Ok, enough dancing around. We got separate
bedrooms Sunday, after I came back from the party, after he came back from
his business trip. Most of the contents of the office got moved into
the master bedroom, and some of the contents of the bedroom went into what
was the office. He has no bed, is sleeping either on the sofa or
the floor. I offered him the mattress I found. He doubted it
would fit in the limited floorspace.
We had fought over who would sleep in the master
bedroom, on the bed. This room had borne no stamp of my personality,
hadn't felt mine, so for the month he was gone, I seldom even came in here,
and didn't sleep in here at all. But he contended that the bed had
been mine before we ever were married, is in fact an artifact of my first
marriage, and therefore I should have it. I finally caved, though
I like the downstairs sofa much better.
It feels good to have my own space now. The
posters and maps still need to be moved, but it's nice to just have my
vibes in here, just my stuff.
The sadness and anger come upon me in flashes, though.
All I have to do is remember the things he has done or said (and I don't
mean ancient history, either) or remember the loving friend I married,
and the nasty reception I got the morning after, or listen to him tell
me how he never means to hurt me and he is sorry if I was offended.
If I was offended. He says the most hateful despicable things
to me, and then says I am over-sensitive if my feelings get hurt.
If I say these very same things to him, he gets extremely insulted, and
upset. It's a double standard that I cannot live with anymore.
Years of trying have not made him see the pain he causes me, it's completely
invisible to him, he thinks his behavior is so normal.
But then again, he doesn't behave this way when
other people are around. So, on some level, he must know.
So why torture me like this?
Speaking of torture, my dear friend, my dear oppressed
friend, has me worried again. It's not just his wife who shackles
him so mercilessly, it's also his feelings of self-worthlessness, as well
as his religion. Just wanting freedom, just wanting the power to
play a part in deciding his fate, hell just wanting to have some say about
how the money he earned with his own hard labors is spent, all these seem
so sinful to him. Over the years he has allowed himself to be trained
to obey his wife, and that failure to do so is despicable and distasteful.
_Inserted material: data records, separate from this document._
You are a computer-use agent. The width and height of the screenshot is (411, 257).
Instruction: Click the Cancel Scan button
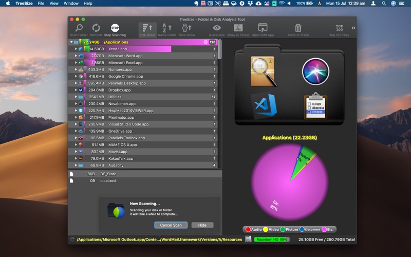point(171,225)
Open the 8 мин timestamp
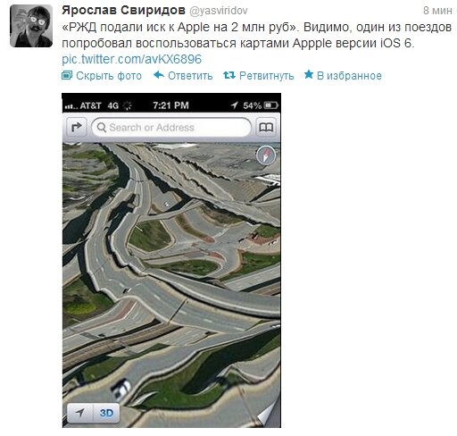457x436 pixels. [x=437, y=11]
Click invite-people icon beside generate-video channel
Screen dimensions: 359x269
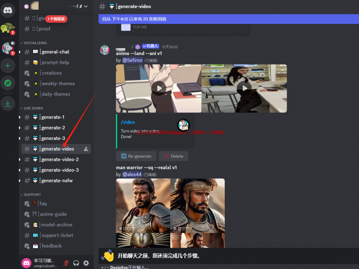pyautogui.click(x=86, y=149)
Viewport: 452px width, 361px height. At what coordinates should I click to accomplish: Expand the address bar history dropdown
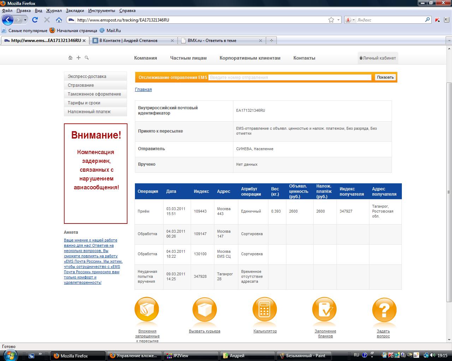pos(339,20)
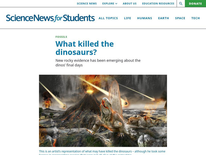Open the Life section

point(127,18)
He has been on the verge of suicidal at times, and it is so scary.
The poetry he writes is so beautiful, so full of insight, and his needs
are simple, just to have a little more control. Just to be able to
run a bit every day, to not tune pianos if he doesn't want to, to belong
somewhere as an equal, as a respected human being.
My friend has been taking some baby steps to empowerment,
and it has been a beuatiful thing, though it's a hard struggle. And
I do worry. Sometimes he wants to change things too fast. Sometimes
he wants to take drastic action. Sometimes he wants to take drastic
and destructive action. God, please help him hang on and take small
steps slowly, and find a little more of his voice every day.